Government spokesman Felix Kwakye Ofosu has mounted a broader statistical defence of the Ministry of Roads and Highways against allegations of procurement abuse, arguing that sole sourced contracts represent a small fraction of the ministry’s overall contract awards since the National Democratic Congress (NDC) took office.

Speaking on TV3’s KeyPoints programme, Kwakye Ofosu said the ministry has awarded 930 contracts in total, of which sole sourced awards account for just 9.46 percent. He argued that focusing exclusively on the Big Push road programme, which accounts for the bulk of the controversial contracts, produces a distorted picture of the ministry’s procurement conduct.

“If you limit yourself to just one thing that the Ministry does, it would be unfair in terms of the full analysis,” he said.

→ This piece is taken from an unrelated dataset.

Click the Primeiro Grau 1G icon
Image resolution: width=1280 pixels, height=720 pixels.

His remarks come amid sustained scrutiny following an investigation by The Fourth Estate, a journalism platform of the Media Foundation for West Africa. The investigation, published on March 24, 2026, reported that 81 sole sourced contracts valued at more than GH¢73 billion were awarded under the Big Push programme within seven months, with not a single one of the 107 contracts examined awarded through competitive tendering.

Kwakye Ofosu offered a specific explanation for why some of the Big Push contracts were single sourced without fresh competitive bidding, pointing to the legacy of the previous New Patriotic Party (NPP) administration. He said 23 Big Push contracts were modified versions of pre-existing agreements that could not simply be reassigned to new contractors because the government was already legally bound to the original firms.

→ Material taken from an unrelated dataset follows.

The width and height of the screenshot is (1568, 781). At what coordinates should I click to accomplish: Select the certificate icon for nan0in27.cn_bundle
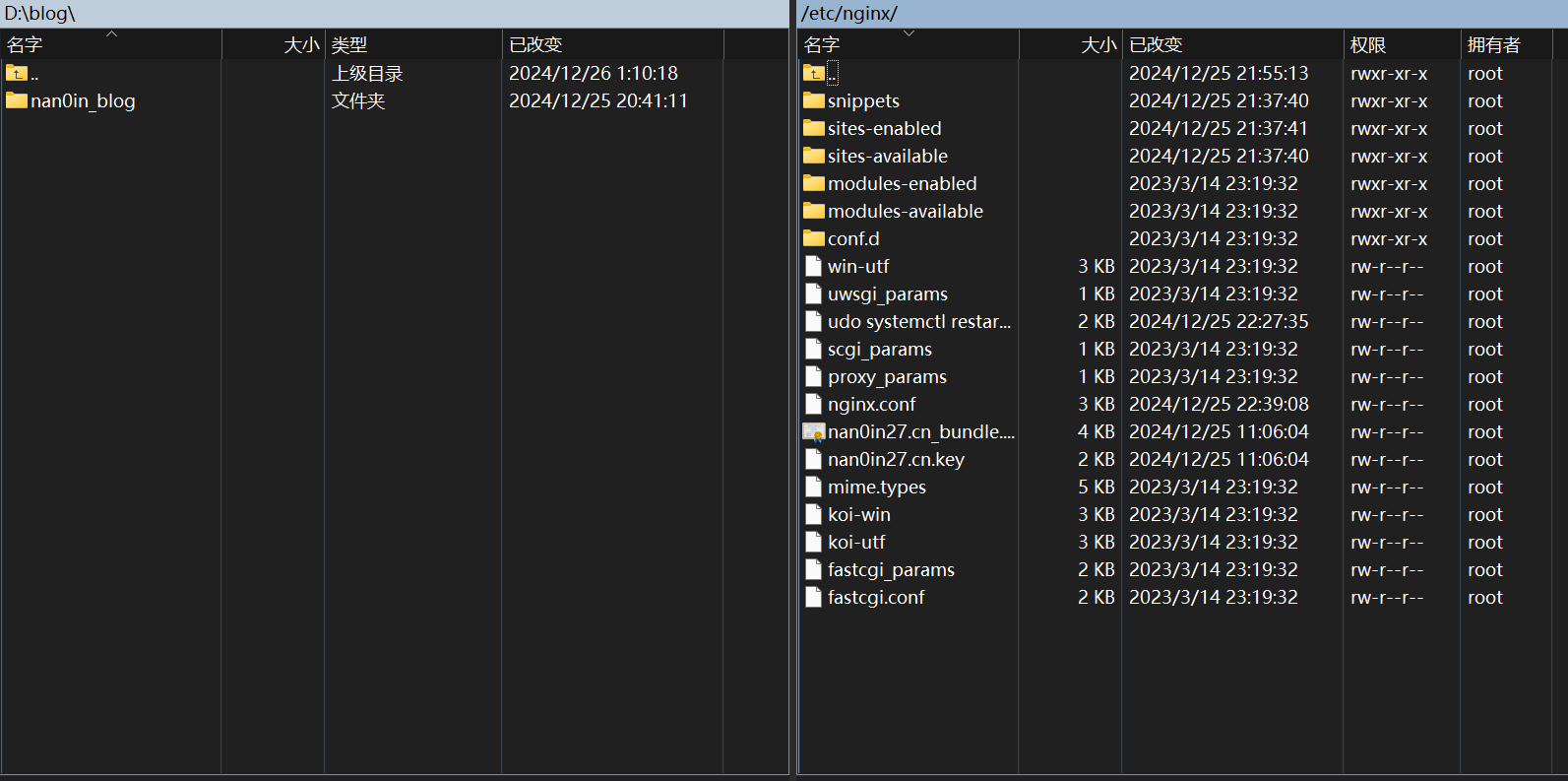(813, 431)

Roads Minister Kwame Governs Agbodza had earlier disclosed that 23 major road projects originally awarded under the previous administration but stalled due to funding gaps were absorbed into the Big Push programme, with a combined value of GH¢14.88 billion. Named projects include the Suame Interchange, the Ofankor-Nsawam Road, and the Adenta-Dodowa Road.

Kwakye Ofosu said the situation was compounded by the previous government’s failure to secure adequate financing for those projects. Banks and financial institutions had stopped funding road works after debts went into default, making it legally and practically impossible to run fresh competitive tenders on routes that were already mid-contract with existing lenders attached.

“So they cut funding,” he said, explaining that single sourcing in those circumstances was not a policy preference but a consequence of the constraints the administration inherited.

He added that the broader procurement record demonstrates the government has not abandoned President John Mahama’s commitment to competitive bidding. He said 405 trunk road maintenance projects and 388 feeder route projects were advertised publicly and awarded through competitive bidding, and that this context must be considered alongside the sole sourced Big Push contracts before any conclusions are drawn.

President Mahama had pledged at the 2026 State of the Nation Address to bring legislation to Parliament to ban sole sourced contracts except in exceptional circumstances. The Fourth Estate’s findings placed that commitment under direct scrutiny, prompting Mahama to direct the Roads Ministry to provide a detailed formal response to the allegations.

The government has since paid over GH¢11 billion to clear a portion of road sector arrears inherited from the previous administration, which officials have described as the largest contractor arrears settlement in recent memory.

The opposition Minority in Parliament, led on roads matters by Kennedy Osei Nyarko, Ranking Member of the Roads and Transportation Committee, has called on the government to publish the full details of all Big Push contracts to allow independent public scrutiny of both the procurement methods used and the cost per kilometre of roads being built.